Stored dataset items:
========

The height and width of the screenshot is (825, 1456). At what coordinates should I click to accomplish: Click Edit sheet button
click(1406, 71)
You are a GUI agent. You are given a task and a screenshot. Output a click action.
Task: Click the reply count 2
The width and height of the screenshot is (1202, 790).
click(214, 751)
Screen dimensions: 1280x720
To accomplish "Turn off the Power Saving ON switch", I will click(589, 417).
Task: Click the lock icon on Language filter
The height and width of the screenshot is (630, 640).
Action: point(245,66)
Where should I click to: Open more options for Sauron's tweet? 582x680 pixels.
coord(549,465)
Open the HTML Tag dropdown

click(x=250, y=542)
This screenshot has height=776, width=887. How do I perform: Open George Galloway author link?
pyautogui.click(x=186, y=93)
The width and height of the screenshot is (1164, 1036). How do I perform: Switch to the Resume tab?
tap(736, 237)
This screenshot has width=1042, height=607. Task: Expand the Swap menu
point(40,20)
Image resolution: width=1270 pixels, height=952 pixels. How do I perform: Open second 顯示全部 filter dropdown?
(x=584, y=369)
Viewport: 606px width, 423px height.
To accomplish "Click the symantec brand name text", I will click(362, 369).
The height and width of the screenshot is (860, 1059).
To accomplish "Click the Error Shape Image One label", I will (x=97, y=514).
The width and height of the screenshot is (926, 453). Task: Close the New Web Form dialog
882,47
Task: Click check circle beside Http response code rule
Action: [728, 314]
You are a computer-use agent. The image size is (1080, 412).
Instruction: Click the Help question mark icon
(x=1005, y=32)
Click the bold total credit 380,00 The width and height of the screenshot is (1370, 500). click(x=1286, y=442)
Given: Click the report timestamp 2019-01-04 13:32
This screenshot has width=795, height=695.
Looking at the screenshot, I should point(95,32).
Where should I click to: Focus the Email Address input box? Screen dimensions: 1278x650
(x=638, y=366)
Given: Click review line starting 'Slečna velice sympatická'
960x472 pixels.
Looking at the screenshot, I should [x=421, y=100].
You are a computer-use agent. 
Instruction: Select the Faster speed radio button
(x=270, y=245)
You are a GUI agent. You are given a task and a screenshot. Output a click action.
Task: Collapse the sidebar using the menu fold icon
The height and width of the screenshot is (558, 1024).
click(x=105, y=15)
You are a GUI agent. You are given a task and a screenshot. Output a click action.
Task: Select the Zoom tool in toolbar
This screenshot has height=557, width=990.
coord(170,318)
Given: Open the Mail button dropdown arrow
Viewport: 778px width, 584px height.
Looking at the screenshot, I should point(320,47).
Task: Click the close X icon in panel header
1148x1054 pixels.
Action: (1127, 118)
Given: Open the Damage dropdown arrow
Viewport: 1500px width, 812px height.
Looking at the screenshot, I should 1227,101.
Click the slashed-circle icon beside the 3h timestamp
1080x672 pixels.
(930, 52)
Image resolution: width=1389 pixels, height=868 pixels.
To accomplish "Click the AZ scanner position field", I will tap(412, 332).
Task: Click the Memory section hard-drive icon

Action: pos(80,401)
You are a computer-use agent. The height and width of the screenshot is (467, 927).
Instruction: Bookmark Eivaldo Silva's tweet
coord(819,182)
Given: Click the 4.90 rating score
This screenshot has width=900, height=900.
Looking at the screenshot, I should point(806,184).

========

*WHAT TO WORK ON*
All lines holding the word "will" must be copied from the data.

*SOLUTION TO THE EXERCISE*
To accomplish "Turn off the Power Saving ON switch", I will click(589, 417).
To accomplish "Click the symantec brand name text", I will click(362, 369).
To accomplish "Click the Error Shape Image One label", I will (x=97, y=514).
To accomplish "Click the AZ scanner position field", I will tap(412, 332).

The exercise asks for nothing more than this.